RE: UTF-8 based DFAs and Regexps from Unicode sets

From: Philippe Verdy (
Date: Sun Apr 26 2009 - 21:46:51 CDT

  • Next message: John (Eljay) Love-Jensen: "Re: UTF-8 based DFAs and Regexps from Unicode sets"

    Sam Mason wrote:
    > On Sun, Apr 26, 2009 at 10:57:49AM -0700, Mark Davis wrote:
    > > I'd disagree about that. It is certainly simpler to always
    > process as
    > > code points, but where performance is required, you need to design
    > > your algorithms with the encoding of the core string
    > representation in
    > > mind, typically UTF-8 or UTF-16. You can get huge speedups
    > in that way.
    > Are there any pointers to literature about that? I'd be
    > interested to see how this sort of scheme would hang
    > together; there would seem to be quite a trade-off between
    > instruction cache pressure, branch prediction and most
    > probably other effects I can't think of at the moment.

    I also agree that the result of processing UTF-8 directly instead of
    converting it first to codepoints can benefir for the general performance,
    but this must not be a credo. You can also get exactly the opposite, because
    of the incresed number of conditional branches that will take place in the
    compiled code.

    You may try to reduce the number of conditional branches, but if this is at
    the price of more lookups (or increased table sizes for these lookup) the
    cache misses will have also a severa impact on performance. Then you can try
    to reduce the overall processing by trying to inline the reader of the
    lexer. My opinion is that trying to mix together the UTF-8 decoding and the
    general processing of Unicode algorithms based on codepoints will just
    complicate things so much that code correctness will be difficult to prove,
    code coverage (and data coverage for lookup tables) for tests will decrease,
    making the software even more fragile.

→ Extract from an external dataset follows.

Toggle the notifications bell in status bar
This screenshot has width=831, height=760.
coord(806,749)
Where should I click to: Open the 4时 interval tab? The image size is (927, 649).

    In this domain, it really helps to optimize as much as possible at the local
    level of the code, and notably or the most internal processing loop, whose
    size must still remain small, with small lookup tables, with also a number
    of lookups per character as low as possible.

    The code should also be clearly profiled before deciding which compilation
    will produce the best branch predictions (because they are important for
    increasing the internal parallelism of the pipelines in processors),
    including statically, when branch predictn statistics are still not
    available or have been purged from internal processor caches: if your most
    internal processing loop uses too many branches with too many cases to
    handle, the algorithm implementation will become quite slow (and notably if
    it has been inlined too much, in a way where the conditional branches have
    also been inlined, multiplying the number of possible cache misses and false

    Finally, if you decide too early about an optimization specifically tuned
    for a specific processor (with a known cache size for lookup tables or
    branch prediction tables, or depending on the number of fast registers
    available), it will not work as intended on the next generation of
    processors (or on the previous ones when the implementation will be deployed
    on a larger scale). That's a place where static code compilers are loosing
    more often now, an a clear advantage of virtual environments, that can
    profile the code at runt time and recompile it or retune it dynamically
    accordingto effective usage, notably in highly multithreaded environments
    (where the threads are constanytly competing with the internal processor

    Then comes the time of parallel computing (and soon, massively parallel
    machines that can use processing kernels running on something else than just
    traditional CPUs) and the difficulty of optimizing software in such
    heterogeneous universes will become tremendously difficult. In such
    perspective, keeping things simple, with code duplication at reduced as
    posible, with less branches, and with small lookup tables will always win.
    The best you can do is trying to optimize things very locally, only if this
    does not add to the code complication (for ts evolution) or this
    optimization remains independant of the optimization made for the other
    levels of processing. On the highest level of analysis, optimization comes
    with better analysis of the problem and correctness and completeness of the
    generalizations made in the data and processing model.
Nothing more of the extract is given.